Source data

---------------

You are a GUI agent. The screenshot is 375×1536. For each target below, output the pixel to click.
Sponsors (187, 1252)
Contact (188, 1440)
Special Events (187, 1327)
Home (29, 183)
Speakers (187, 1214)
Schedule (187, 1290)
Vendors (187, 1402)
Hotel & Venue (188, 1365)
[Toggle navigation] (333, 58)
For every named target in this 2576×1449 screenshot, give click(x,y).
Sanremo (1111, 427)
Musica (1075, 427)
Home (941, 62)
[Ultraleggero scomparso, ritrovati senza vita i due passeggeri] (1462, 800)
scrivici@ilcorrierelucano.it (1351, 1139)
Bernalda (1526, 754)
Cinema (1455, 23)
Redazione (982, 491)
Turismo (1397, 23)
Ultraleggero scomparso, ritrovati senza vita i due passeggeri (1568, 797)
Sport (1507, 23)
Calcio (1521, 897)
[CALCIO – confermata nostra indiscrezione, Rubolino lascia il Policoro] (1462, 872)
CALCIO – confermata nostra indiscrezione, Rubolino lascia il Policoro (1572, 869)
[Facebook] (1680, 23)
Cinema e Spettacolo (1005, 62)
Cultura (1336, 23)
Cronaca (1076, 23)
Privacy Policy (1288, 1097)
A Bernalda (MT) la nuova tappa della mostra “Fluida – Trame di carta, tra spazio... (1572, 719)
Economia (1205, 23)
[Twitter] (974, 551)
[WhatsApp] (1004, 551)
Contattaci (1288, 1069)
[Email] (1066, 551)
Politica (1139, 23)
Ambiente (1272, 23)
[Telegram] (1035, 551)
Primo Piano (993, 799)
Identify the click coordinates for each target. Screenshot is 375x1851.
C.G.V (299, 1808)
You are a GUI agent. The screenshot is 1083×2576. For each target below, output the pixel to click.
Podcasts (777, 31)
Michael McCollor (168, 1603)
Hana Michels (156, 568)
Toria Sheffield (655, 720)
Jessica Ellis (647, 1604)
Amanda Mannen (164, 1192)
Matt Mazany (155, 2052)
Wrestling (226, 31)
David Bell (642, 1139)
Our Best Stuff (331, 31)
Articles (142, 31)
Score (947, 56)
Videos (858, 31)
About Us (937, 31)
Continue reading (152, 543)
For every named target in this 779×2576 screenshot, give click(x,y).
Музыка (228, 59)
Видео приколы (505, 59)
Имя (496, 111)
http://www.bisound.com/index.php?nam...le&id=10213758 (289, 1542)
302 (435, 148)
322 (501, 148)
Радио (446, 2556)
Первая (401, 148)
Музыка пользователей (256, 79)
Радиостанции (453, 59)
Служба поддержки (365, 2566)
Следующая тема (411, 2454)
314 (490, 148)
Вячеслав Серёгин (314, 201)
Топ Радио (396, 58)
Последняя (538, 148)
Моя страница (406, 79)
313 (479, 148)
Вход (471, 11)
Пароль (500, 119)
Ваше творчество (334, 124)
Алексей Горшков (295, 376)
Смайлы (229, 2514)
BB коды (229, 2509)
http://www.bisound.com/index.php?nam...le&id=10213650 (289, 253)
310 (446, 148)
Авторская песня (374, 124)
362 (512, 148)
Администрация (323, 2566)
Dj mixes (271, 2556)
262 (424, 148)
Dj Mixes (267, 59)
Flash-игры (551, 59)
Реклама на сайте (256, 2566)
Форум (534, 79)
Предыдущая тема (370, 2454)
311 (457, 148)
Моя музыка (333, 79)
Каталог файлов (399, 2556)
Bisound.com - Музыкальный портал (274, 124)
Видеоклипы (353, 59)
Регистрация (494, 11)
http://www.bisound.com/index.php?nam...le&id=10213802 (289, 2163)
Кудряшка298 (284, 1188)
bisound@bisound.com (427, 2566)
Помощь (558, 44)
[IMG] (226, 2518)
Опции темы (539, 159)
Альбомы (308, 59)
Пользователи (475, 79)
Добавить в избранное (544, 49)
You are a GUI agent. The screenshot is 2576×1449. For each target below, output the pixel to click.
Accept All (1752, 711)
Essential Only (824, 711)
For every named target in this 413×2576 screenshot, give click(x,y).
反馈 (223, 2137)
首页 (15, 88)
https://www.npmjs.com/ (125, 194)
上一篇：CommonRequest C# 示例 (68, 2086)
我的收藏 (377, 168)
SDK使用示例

---------------

Where does the word "named" appear in the records above? Return every line that holds it.

For every named target in this 2576×1449 screenshot, give click(x,y).
For every named target in this 779×2576 screenshot, give click(x,y).
For every named target in this 413×2576 screenshot, give click(x,y).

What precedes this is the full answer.